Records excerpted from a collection
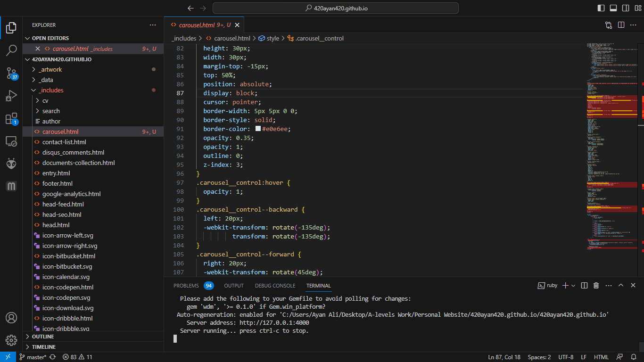Kill terminal with the trash icon
This screenshot has height=362, width=644.
point(596,286)
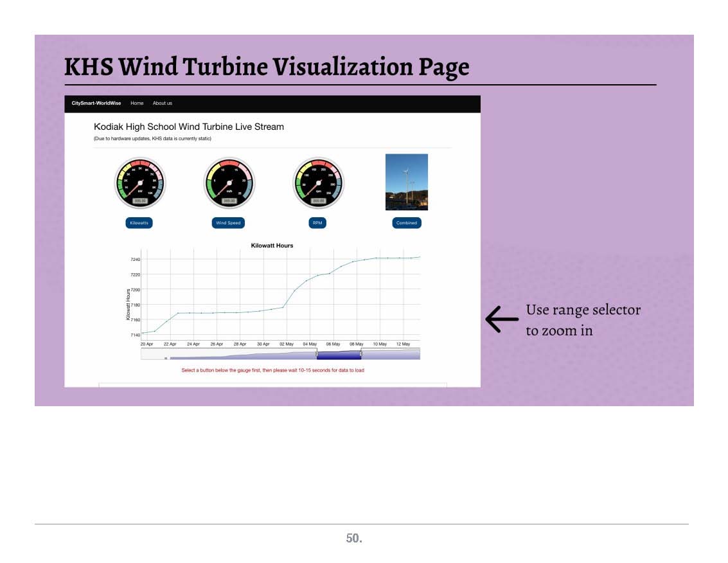The image size is (728, 563).
Task: Go to the Home menu item
Action: tap(137, 103)
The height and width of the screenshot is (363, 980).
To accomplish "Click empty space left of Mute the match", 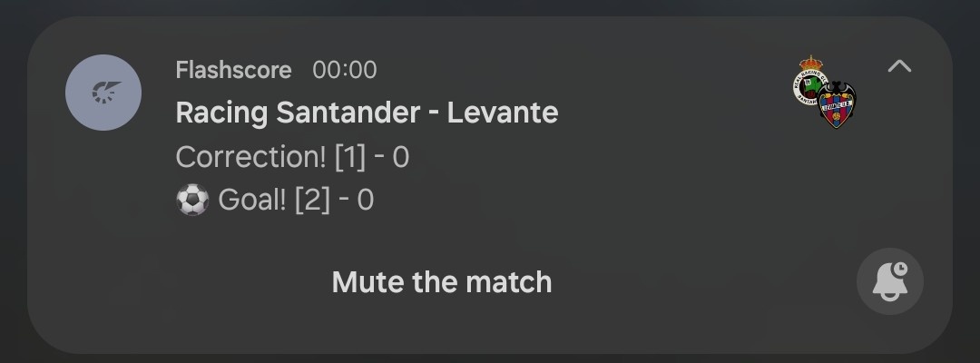I will click(181, 282).
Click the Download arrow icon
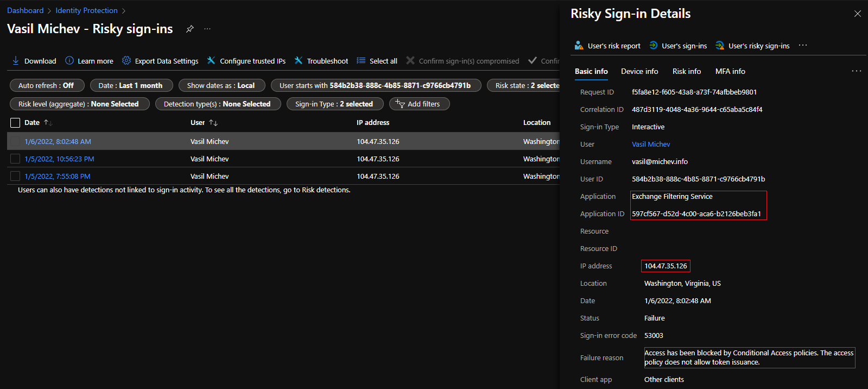The image size is (868, 389). coord(16,60)
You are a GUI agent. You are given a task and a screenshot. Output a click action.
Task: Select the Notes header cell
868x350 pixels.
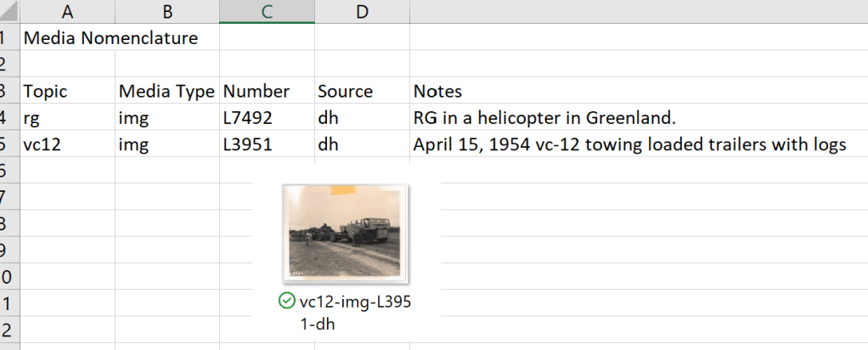coord(437,91)
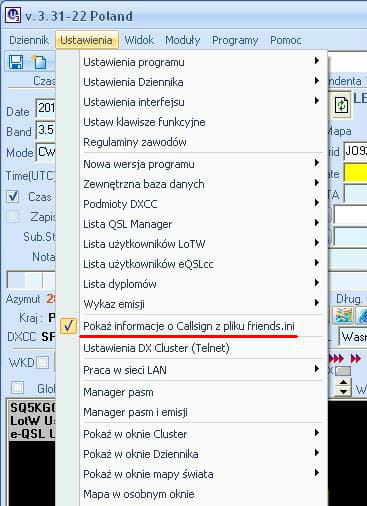The height and width of the screenshot is (506, 367).
Task: Uncheck Pokaż informacje o Callsign z friends.ini
Action: coord(189,326)
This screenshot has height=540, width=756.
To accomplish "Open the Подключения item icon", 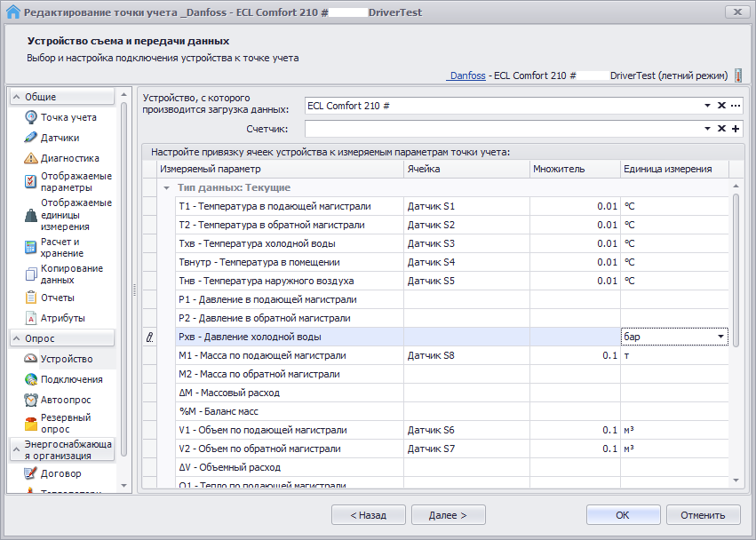I will pyautogui.click(x=31, y=379).
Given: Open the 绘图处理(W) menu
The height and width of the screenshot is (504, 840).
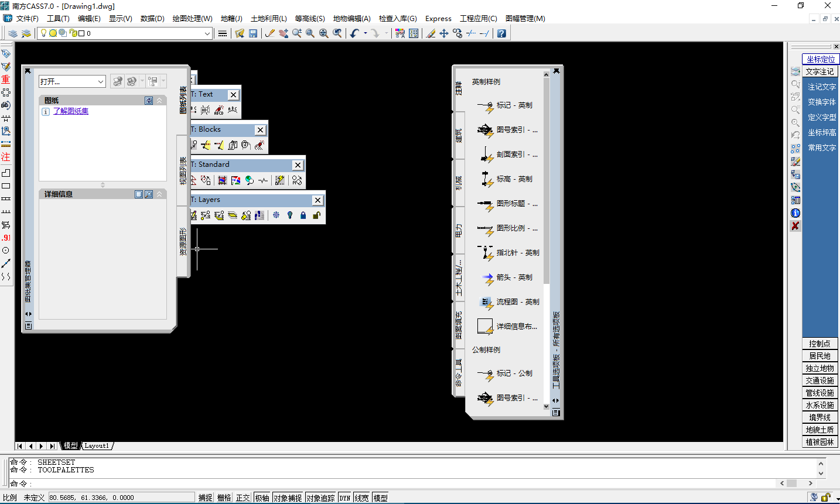Looking at the screenshot, I should [192, 19].
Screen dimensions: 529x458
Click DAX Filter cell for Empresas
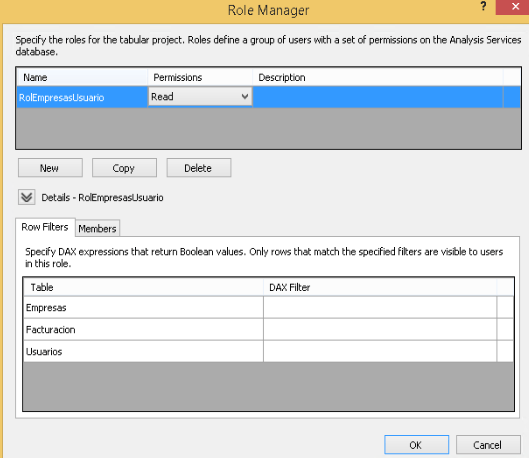click(x=380, y=308)

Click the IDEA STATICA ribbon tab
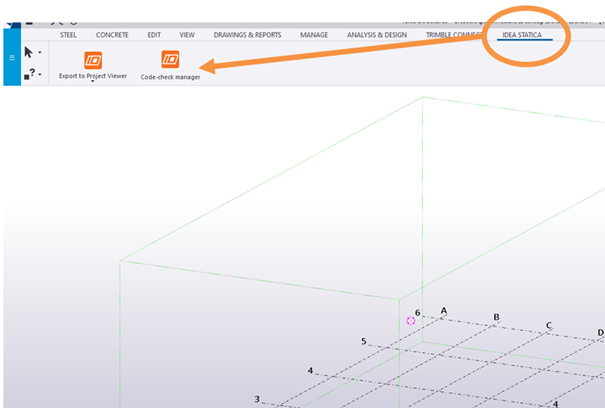click(x=524, y=34)
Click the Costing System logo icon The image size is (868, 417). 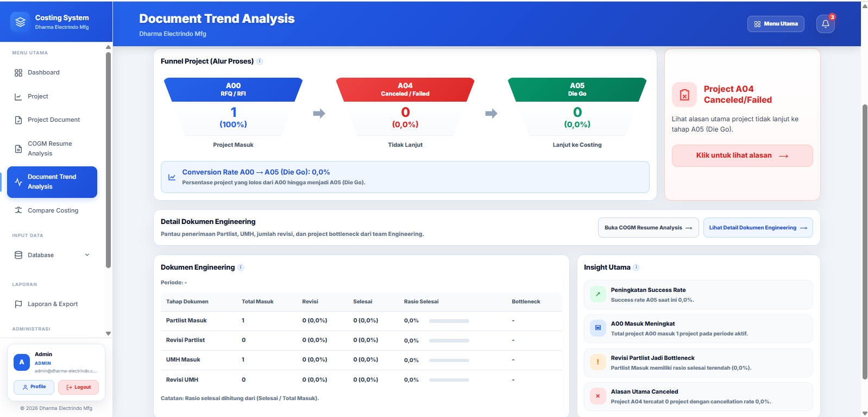[x=20, y=22]
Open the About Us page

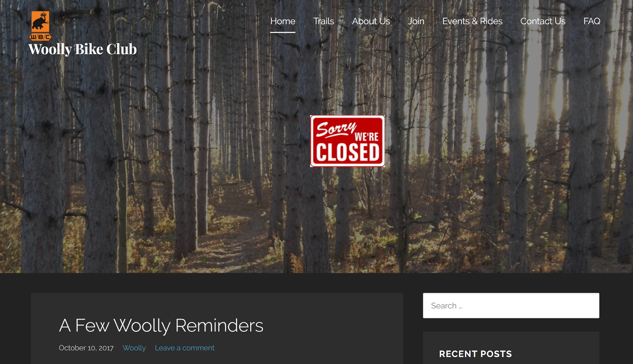tap(371, 21)
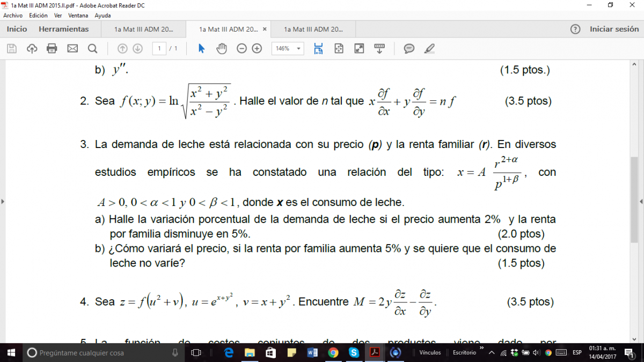
Task: Open the 146% zoom level dropdown
Action: 288,49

PROBLEM DESCRIPTION. The lines to reproduce run from the one above containing "You are a GUI" through the one containing "This screenshot has height=540, width=756.". Copy them exactly and leave out all pictures.

EXERCISE RESPONSE.
You are a GUI agent. You are given a task and a screenshot. Output a click action.
Task: Select the Notes header cell
868x350 pixels.
coord(437,91)
The height and width of the screenshot is (506, 367).
Task: Uncheck Pokaż informacje o Callsign z friends.ini
Action: coord(189,326)
This screenshot has height=540, width=756.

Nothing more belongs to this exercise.